Judge recuses herself after dodging defendant’s flung feces in Harris County courtroom
Judge Te’iva Bell marched into the inmate holdover room Thursday to garner a guilty plea from a defendant being isolated to minimize contact with others.
The prosecutors and court reporter joined her as part of a last minute attempt to prevent the defendant, Jaccorick Nwigwe, from getting too close to the judge or anyone else in the ceremonial courtroom because of an earlier incident. That incident happened Tuesday when Nwigwe asked visiting Judge Belinda Hill if she liked peanut butter, officials said.
He then chucked his feces at Hill in an apparent attempt to feign incompetency. The fecal matter spattered the bench and plopped onto Hill’s phone, according to photos of the aftermath. She managed to dodge the flung dung, Bell disclosed in court.
“We’re doing the plea in there in case there’s a surprise,” Bell said.
The guilty plea resulted in a 20-year prison sentence with credit for time served.
The previous courtroom stunt prompted Hill, who was overseeing the emergency relief docket, to recuse herself from Nwigwe’s pending cases, two of which stemmed from his July 2018 arrest on charges of aggravated robbery with a deadly weapon and evading arrest. Additional charges related to clashes with fellow Harris County Jail inmates and detention officers — some of which also involved his feces — have since been stacked on, according to court documents.
Bell noted in court that she was the fifth judge to take on Nwigwe’s cases. According to court records, Judges Hilary Unger and Danilo Lacayo recused themselves in 2020 because of death threats that Nwigwe made against them.
The plea this week followed a truncated attempt at trying Nwigwe on the charges a day prior. Jury selection and trial testimony began on Wednesday.
Nwigwe then refused to change out of his yellow jumpsuit and into non-jail clothing before prospective jurors entered the courtroom on Wednesday. Prior to jury selection, Bell encouraged the 26-year-old defendant to keep his shackled hands below the table and out of sight of jurors — an attempt to give him the best shot at due process.
“It’s time to try the case,” Bell told him. “Justice delayed is justice denied.”
He groaned loudly as Bell recounted details of the fecal toss for the court record.
“Are you mad?” Nwigwe asked, going on to shout out that he has Tourette syndrome — a neurological disorder that can cause unwanted movements and vocal sounds called tics.
The lawyers ultimately picked a jury and began calling witnesses. By Thursday morning, Nwigwe had decided to abandon the jury trial and accept a plea deal.

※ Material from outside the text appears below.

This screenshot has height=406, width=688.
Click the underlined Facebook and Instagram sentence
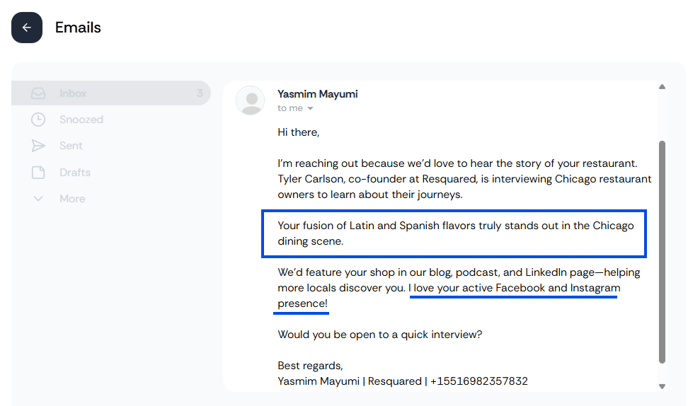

Defense attorney Dennis Smith said on Thursday that Nwigwe had undergone multiple competency exams and was found competent each time. An independent reviewer did not diagnose him incompetant to stand trail. This led the court to conclude that he was malingering — pretending or exaggerating incapacity or illness.
“Based on doctor’s reports in the court’s file, I believe he is competent,” Smith said during the plea signing on Thursday.
Smith later said he suspected that Nwigwe’s behavior in court stemmed from a mental health issue that did not rise to the level of incompetency. The plea agreement, Smith continued, was the “correct ending to a very long process.”